Le Dieu patermaternel de Jésus-Christ

C'est maintenant qu'il convient sans doute de le redire : tout l'enseignement et le comportement de Jésus réhabilitent les femmes. « A la différence des rabbins pharisiens dont les disciples étaient tous des hommes, le Seigneur était toujours suivi par un certain nombre de femmes. » Seules, elles l'accompagnèrent dans sa passion 196. Non seulement, il leur adressait la parole, et même aux plus méprisées, mais il les enseignait, leur « reconnaissant le droit à l'instruction religieuse que leur déniaient les rabbins »197. Aucune femme ne figure parmi ses ennemis.198

Certains gestes à leur égard sont significatifs. Rompant un tabou oriental et religieux, il ne craint pas de les toucher. Il a pris par la main la fille de Jaïre. Il a bu l'eau que lui offrait la Samaritaine, une eau qu'elle aurait dû rendre impure. En guérissant la femme hémorroïse qui n'osait toucher que son vêtement, il guérit toutes les femmes de leur impureté congénitale. Dès lors, cette impureté qu'édictait le Lévitique 199 est devenue le vestige archaique d'une humanité primitive. Ce n'est donc plus cette prétendue impureté qui devrait éloigner les femmes des autels !

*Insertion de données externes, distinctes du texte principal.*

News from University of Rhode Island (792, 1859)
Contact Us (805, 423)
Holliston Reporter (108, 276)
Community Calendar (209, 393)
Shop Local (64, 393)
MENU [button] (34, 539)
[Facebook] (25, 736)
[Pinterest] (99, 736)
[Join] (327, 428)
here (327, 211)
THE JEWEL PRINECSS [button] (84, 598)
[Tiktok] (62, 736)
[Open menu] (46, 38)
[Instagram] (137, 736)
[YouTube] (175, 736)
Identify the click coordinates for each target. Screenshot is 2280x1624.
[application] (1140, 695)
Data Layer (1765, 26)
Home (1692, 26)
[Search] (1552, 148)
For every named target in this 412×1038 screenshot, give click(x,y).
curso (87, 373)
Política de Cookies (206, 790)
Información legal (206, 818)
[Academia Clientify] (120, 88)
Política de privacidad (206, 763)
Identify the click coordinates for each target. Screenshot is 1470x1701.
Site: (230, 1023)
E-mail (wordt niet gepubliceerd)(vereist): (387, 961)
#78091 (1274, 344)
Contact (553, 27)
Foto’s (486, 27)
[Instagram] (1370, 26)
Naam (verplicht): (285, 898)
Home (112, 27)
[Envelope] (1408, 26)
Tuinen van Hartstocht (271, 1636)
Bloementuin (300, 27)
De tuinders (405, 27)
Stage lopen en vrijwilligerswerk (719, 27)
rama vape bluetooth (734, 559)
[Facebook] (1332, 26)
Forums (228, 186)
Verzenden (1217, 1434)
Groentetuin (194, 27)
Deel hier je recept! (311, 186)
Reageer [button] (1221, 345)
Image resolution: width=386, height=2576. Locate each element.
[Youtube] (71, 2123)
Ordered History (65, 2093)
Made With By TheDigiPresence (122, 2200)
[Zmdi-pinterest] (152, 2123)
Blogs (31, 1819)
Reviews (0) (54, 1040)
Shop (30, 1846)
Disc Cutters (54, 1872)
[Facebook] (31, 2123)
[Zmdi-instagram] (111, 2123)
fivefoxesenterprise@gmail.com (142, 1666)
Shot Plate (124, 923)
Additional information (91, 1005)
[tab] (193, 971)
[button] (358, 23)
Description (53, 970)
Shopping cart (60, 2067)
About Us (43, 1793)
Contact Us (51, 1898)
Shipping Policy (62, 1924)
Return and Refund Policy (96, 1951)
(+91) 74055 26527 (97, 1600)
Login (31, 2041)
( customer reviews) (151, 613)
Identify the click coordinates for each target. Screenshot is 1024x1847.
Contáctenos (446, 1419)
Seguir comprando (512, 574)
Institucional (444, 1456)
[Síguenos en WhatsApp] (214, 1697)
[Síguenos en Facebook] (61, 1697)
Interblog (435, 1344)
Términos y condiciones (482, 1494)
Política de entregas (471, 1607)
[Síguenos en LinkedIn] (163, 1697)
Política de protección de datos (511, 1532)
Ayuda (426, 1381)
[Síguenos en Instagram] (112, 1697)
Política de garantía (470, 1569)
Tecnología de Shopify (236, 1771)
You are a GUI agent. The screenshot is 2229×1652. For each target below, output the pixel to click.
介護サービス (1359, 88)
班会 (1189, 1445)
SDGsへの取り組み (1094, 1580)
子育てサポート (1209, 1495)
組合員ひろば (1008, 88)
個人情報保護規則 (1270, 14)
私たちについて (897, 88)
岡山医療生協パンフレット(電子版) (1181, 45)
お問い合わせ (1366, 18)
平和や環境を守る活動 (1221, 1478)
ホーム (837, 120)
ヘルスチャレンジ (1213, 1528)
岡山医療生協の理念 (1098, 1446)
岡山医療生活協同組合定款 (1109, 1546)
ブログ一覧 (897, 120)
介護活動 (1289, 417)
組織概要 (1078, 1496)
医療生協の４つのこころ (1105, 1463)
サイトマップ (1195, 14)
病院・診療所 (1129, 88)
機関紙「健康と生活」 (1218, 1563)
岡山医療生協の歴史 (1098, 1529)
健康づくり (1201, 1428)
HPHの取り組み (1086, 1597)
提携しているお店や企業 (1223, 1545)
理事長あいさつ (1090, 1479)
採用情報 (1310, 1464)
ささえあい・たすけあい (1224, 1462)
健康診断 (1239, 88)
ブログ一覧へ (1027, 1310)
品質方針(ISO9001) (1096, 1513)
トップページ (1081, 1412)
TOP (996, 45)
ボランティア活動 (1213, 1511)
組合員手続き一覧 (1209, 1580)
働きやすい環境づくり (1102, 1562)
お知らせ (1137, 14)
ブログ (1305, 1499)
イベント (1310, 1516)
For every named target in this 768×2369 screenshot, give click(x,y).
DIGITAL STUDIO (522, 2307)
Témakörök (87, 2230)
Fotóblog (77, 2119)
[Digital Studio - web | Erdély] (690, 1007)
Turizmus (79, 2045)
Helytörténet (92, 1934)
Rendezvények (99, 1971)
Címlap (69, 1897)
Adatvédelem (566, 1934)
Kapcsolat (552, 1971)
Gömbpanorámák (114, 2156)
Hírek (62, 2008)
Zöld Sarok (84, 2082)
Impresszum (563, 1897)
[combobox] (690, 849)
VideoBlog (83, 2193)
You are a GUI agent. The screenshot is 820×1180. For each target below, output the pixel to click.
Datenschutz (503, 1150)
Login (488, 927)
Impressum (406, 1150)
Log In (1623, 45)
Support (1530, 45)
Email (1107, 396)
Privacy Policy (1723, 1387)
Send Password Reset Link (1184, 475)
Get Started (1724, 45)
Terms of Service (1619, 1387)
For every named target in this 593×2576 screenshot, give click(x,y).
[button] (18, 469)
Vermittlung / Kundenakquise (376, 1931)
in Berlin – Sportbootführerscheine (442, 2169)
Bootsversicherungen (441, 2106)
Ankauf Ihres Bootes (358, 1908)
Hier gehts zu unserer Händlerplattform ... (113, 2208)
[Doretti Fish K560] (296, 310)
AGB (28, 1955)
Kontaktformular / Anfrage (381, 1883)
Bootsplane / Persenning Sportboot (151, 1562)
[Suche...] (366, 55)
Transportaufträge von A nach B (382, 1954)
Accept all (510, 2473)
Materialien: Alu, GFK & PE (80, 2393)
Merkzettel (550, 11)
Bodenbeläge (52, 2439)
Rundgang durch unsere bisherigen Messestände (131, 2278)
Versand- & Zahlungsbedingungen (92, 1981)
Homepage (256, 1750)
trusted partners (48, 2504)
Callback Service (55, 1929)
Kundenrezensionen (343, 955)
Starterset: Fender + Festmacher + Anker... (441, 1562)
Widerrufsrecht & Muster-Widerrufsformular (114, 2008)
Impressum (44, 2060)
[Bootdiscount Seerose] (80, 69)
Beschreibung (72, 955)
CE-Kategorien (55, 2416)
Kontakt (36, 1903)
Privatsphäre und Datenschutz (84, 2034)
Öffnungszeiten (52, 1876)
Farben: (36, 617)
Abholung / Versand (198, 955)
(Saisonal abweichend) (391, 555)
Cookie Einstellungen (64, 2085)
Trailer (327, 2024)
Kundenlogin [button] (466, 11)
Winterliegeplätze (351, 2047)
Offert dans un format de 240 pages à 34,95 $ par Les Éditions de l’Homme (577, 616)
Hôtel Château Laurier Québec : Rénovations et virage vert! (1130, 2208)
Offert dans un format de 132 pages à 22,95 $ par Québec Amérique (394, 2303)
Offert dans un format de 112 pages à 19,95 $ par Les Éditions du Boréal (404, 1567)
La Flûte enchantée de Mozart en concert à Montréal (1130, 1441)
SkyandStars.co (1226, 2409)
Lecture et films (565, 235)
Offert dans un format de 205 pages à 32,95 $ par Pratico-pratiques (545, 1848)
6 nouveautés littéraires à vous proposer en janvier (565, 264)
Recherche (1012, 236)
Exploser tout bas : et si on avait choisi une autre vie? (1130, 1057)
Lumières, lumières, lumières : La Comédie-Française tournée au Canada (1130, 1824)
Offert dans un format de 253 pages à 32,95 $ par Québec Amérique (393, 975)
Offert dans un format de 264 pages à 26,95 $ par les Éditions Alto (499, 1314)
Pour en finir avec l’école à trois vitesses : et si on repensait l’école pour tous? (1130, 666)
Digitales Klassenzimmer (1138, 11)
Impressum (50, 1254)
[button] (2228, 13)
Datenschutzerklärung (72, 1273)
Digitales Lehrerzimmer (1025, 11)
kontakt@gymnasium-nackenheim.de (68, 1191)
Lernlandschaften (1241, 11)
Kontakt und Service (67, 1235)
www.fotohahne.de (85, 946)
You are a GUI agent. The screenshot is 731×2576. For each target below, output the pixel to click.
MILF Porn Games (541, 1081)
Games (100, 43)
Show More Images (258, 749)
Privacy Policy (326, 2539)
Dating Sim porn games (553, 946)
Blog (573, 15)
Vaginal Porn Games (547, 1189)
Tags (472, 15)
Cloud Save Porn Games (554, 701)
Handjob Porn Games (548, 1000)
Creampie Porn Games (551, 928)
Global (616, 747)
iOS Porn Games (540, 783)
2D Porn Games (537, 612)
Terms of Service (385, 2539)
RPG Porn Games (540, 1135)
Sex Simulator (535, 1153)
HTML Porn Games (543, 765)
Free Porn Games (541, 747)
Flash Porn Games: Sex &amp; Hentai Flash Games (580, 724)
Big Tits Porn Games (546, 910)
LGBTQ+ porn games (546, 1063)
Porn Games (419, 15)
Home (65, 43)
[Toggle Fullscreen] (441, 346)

Outre les enfants, ce sont surtout les femmes que Jésus donne en exemple. Exemple d'écoute : Marie qui, aux pieds du Maître, « a choisi la meilleure part »
200. Exemples d'amour : Marie-Madeleine, la grande amoureuse dont Luther a écrit qu'elle a « aimé son Seigneur d'un grand amour très fortement sensuel et ardent 201. La pécheresse de Béthanie qui « l'oint d'un parfum de grand prix » ...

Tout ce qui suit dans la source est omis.